Lines below containing the word "agent" should be copied out.

Collected data entries:

*** Block opens ***

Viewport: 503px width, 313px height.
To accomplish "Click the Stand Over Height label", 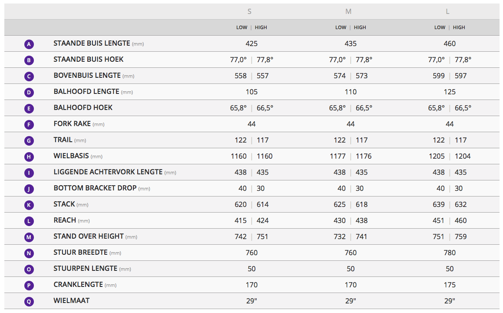I will (x=89, y=236).
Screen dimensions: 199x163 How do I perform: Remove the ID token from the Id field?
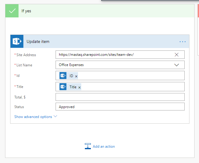point(76,77)
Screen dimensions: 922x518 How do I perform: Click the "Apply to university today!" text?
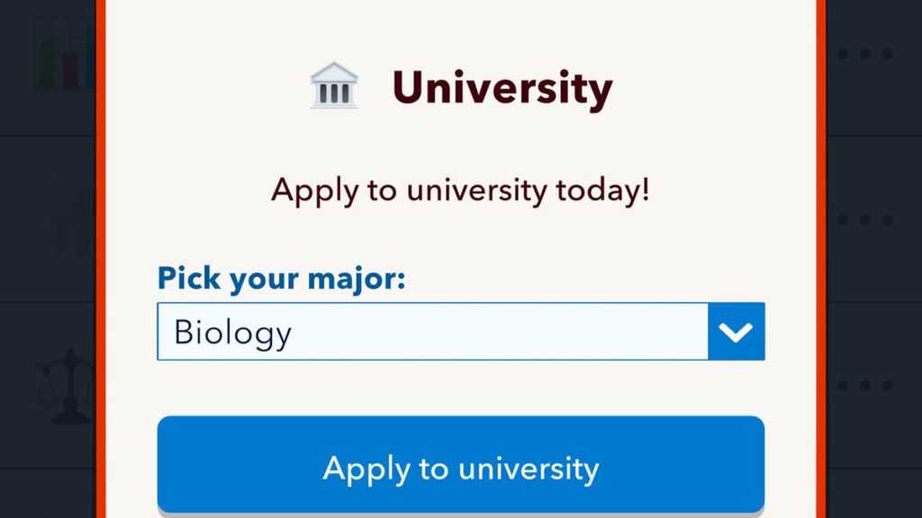click(x=459, y=190)
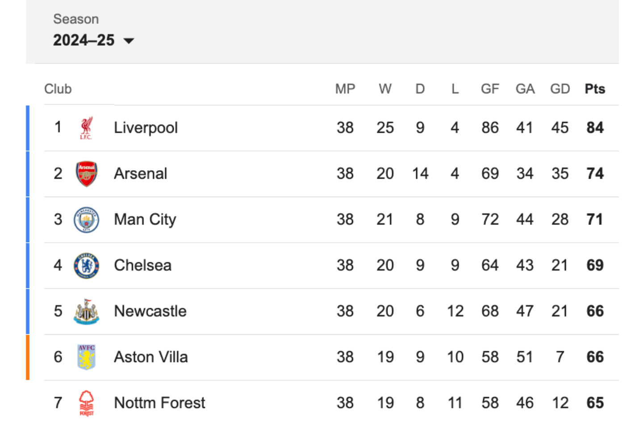Click the Liverpool club crest icon
The image size is (643, 429).
click(86, 128)
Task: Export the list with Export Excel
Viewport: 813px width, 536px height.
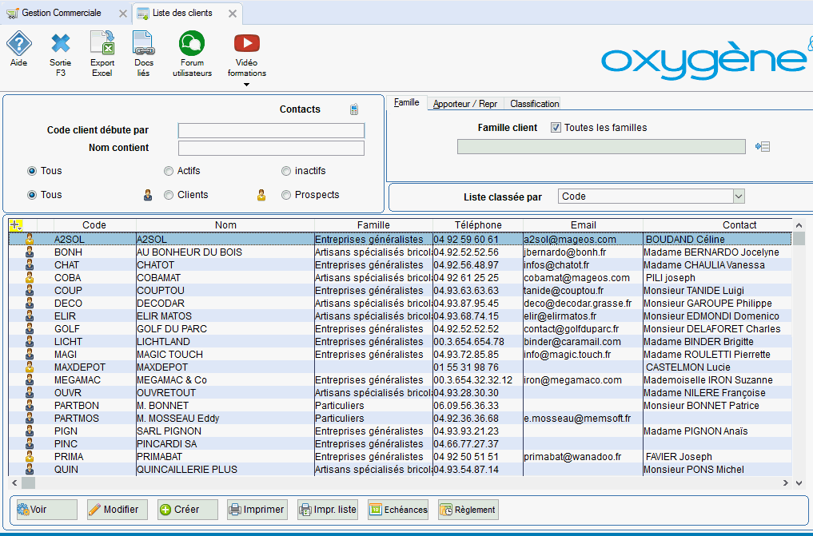Action: pos(102,43)
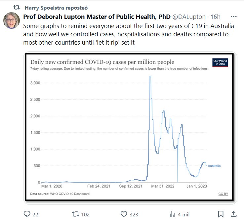This screenshot has height=222, width=244.
Task: Bookmark this tweet
Action: tap(221, 214)
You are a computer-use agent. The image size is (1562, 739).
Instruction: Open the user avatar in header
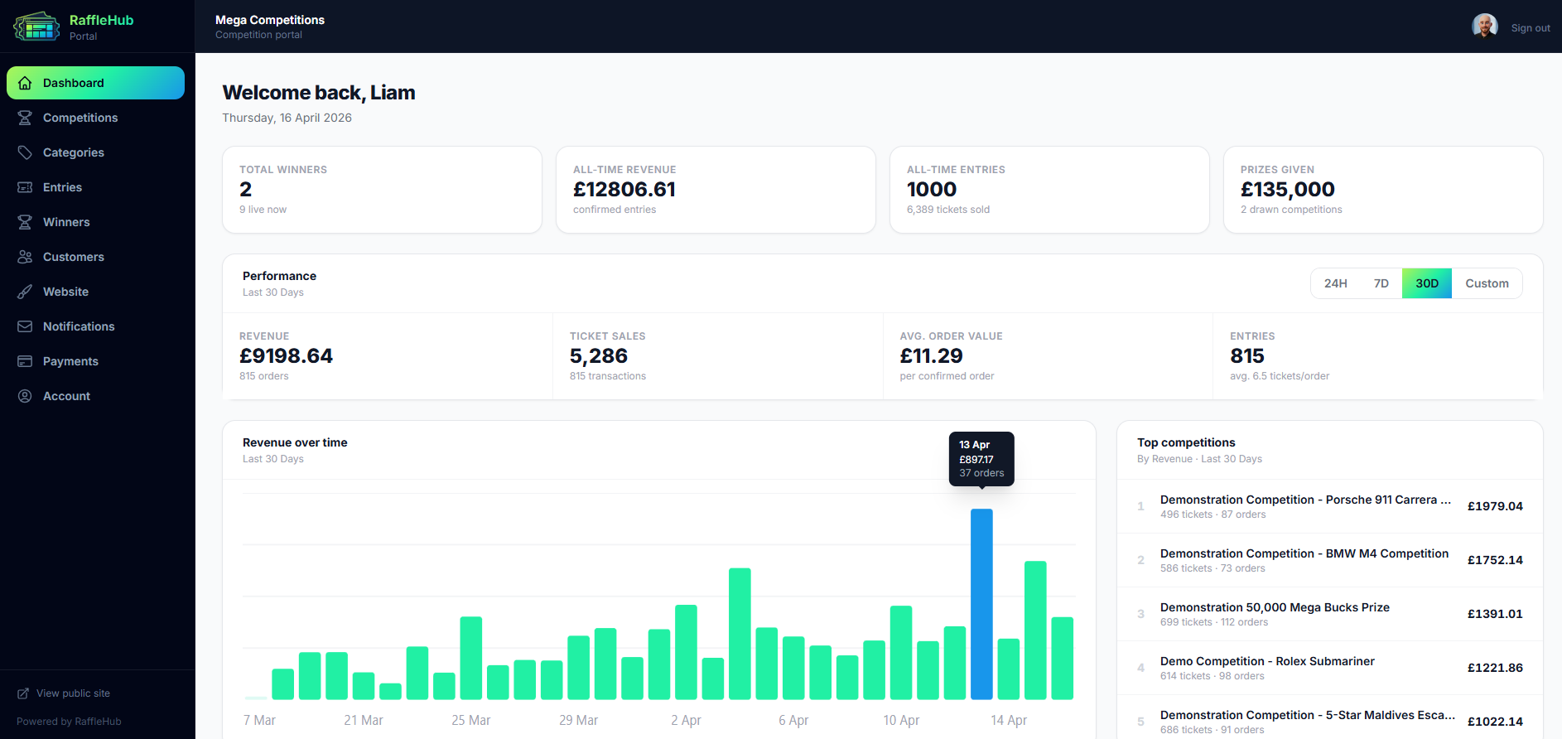pyautogui.click(x=1484, y=27)
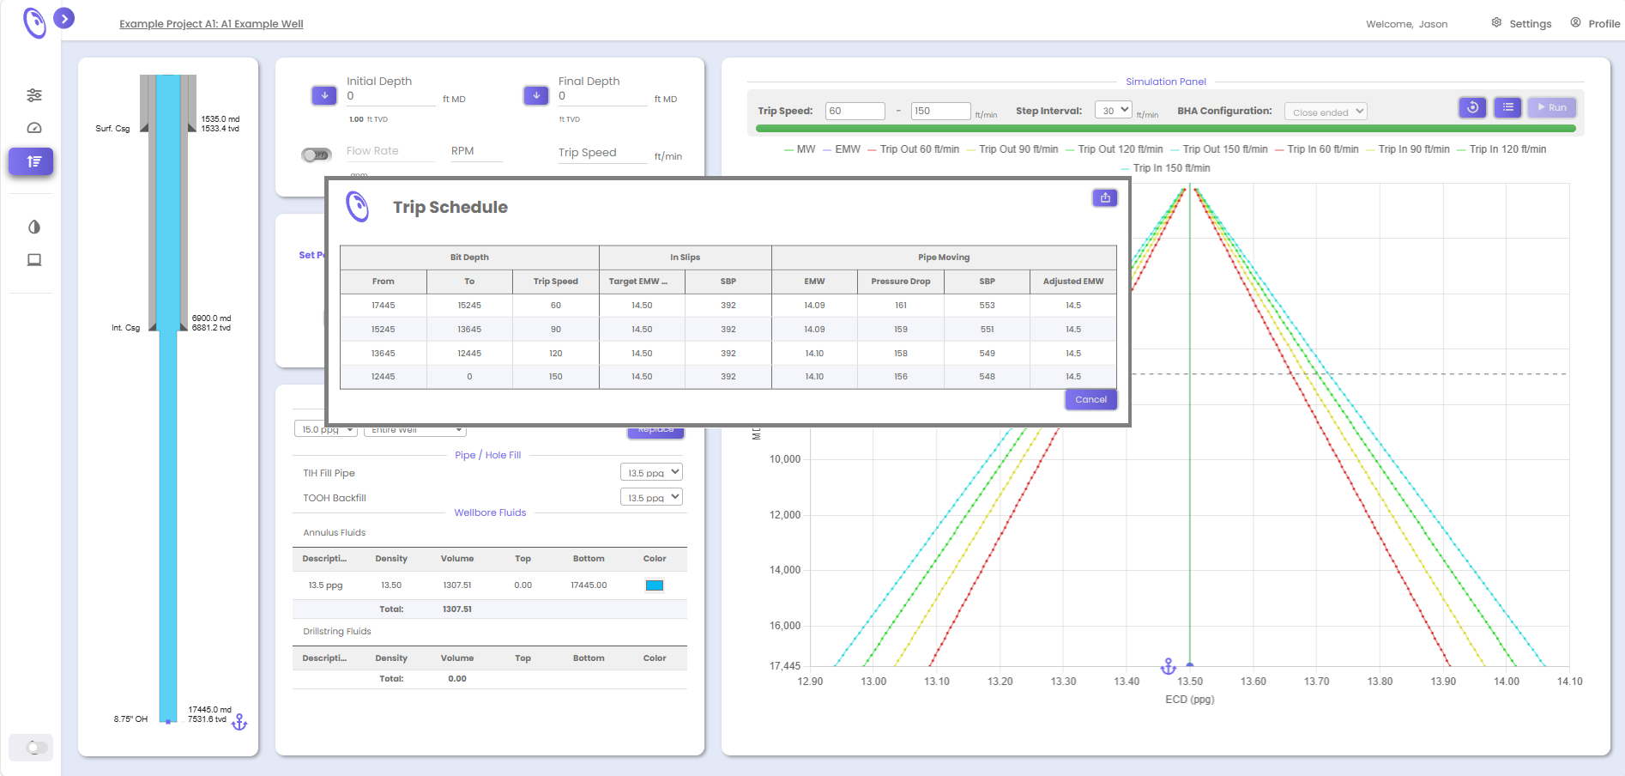Image resolution: width=1625 pixels, height=776 pixels.
Task: Click the reset simulation icon button
Action: pos(1472,107)
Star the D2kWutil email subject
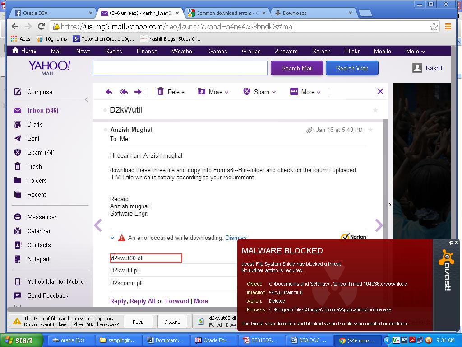462x347 pixels. pos(375,110)
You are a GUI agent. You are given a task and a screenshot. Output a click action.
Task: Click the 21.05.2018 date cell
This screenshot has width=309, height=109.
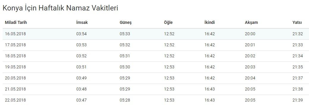pyautogui.click(x=15, y=89)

*** Block closes ***

# Answer box:
You are a computer-use agent. The image size is (1562, 739).
You are a GUI agent. You are given a task and a screenshot. Output a click action.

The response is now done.